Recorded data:
BEGIN
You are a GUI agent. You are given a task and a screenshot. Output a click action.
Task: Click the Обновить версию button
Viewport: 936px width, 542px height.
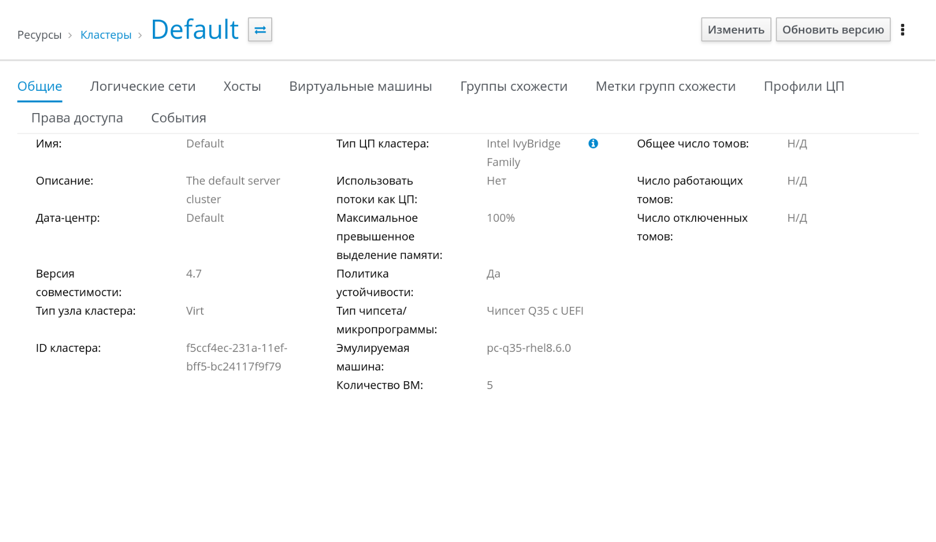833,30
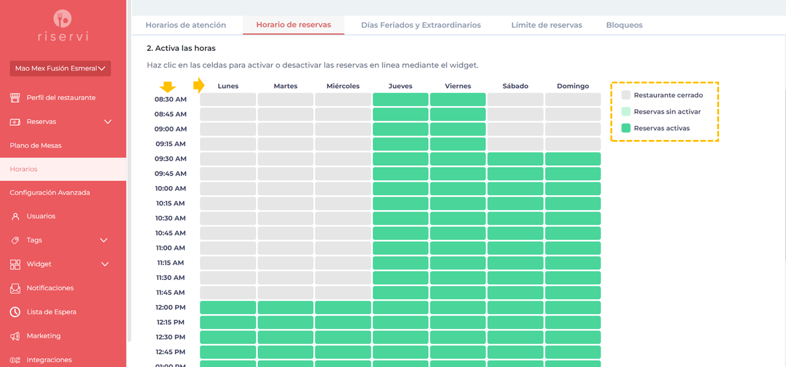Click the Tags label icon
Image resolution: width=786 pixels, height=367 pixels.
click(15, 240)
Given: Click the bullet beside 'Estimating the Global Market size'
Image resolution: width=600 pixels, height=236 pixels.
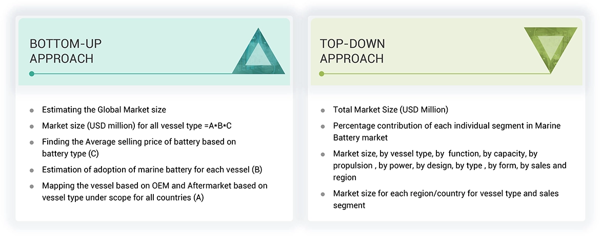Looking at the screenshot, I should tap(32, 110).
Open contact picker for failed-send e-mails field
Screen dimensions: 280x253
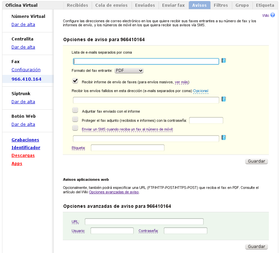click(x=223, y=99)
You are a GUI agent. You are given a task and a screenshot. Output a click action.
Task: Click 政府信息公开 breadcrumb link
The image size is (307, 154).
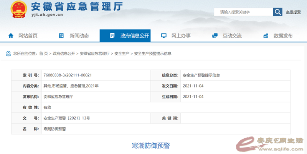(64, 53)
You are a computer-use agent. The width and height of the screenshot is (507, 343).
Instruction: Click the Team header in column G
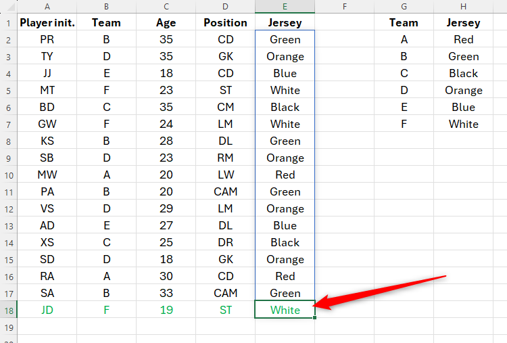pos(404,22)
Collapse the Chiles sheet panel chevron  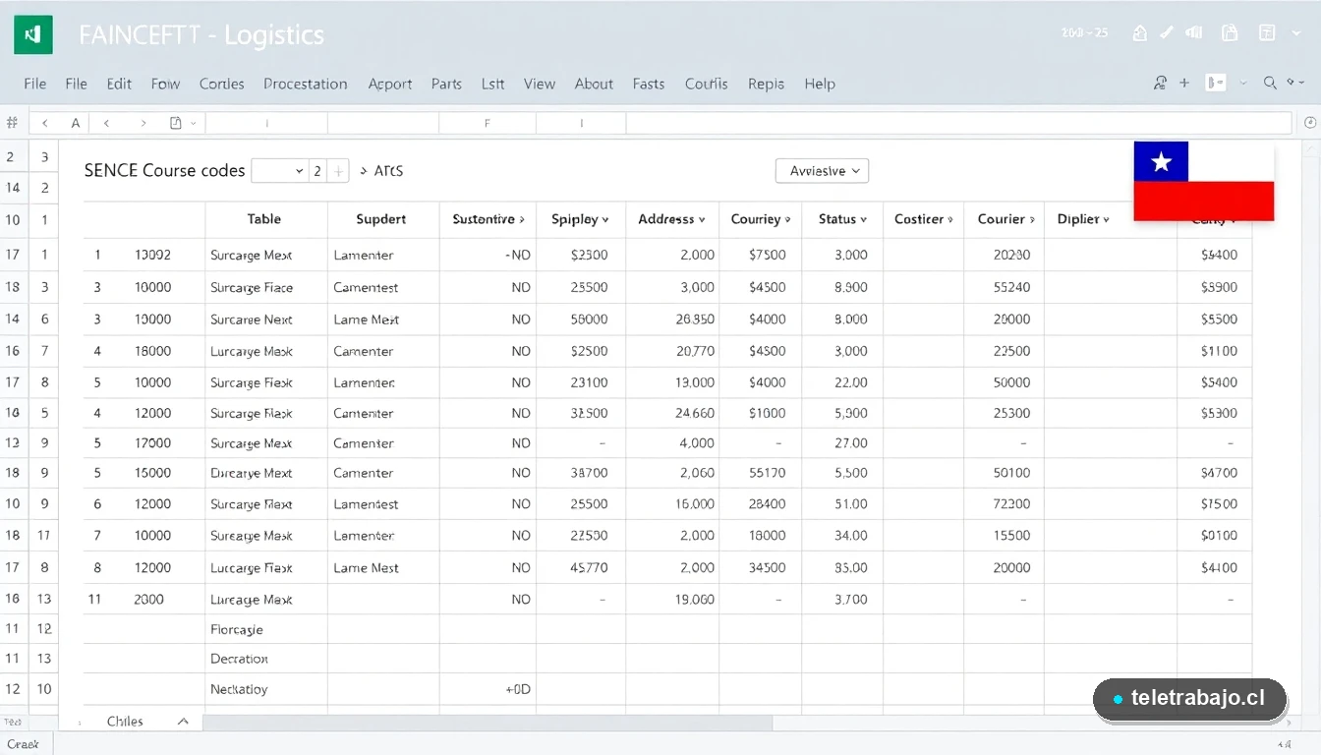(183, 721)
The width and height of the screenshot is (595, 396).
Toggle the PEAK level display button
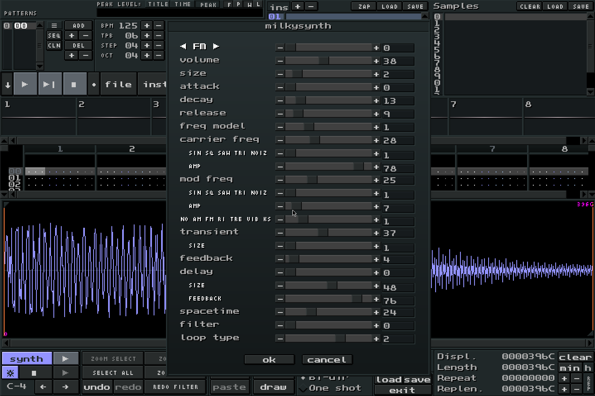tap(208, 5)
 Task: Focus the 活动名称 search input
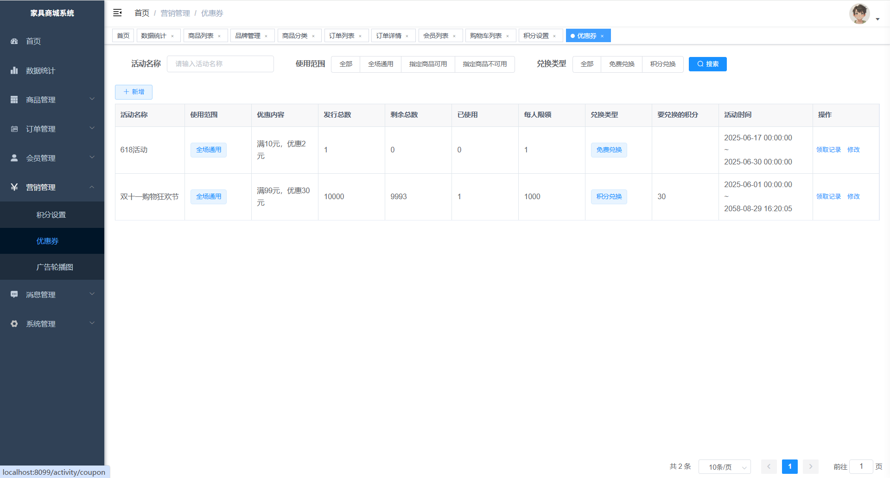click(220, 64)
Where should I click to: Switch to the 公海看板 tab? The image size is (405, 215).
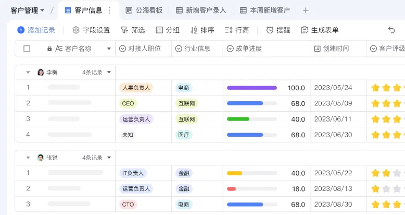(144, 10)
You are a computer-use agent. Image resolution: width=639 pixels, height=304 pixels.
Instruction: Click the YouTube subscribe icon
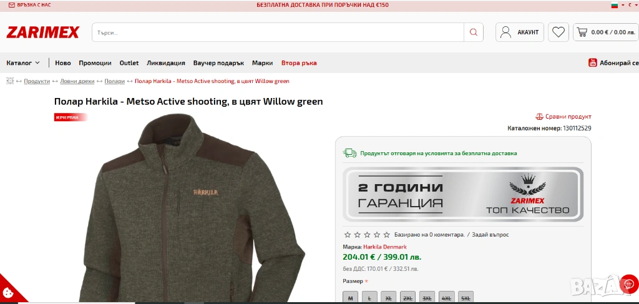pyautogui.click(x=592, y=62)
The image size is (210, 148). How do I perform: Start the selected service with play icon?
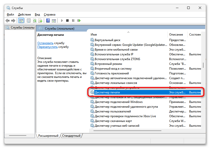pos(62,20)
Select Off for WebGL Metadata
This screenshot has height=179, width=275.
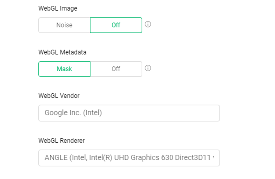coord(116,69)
END
Exactly the lines from the one with "The image size is (210, 148)." through the end of the records are to be repeated, both ends included, and pictures are to be omitted.

The image size is (210, 148). How do I perform: Start the selected service with play icon?
pos(62,20)
Select Off for WebGL Metadata
This screenshot has height=179, width=275.
coord(116,69)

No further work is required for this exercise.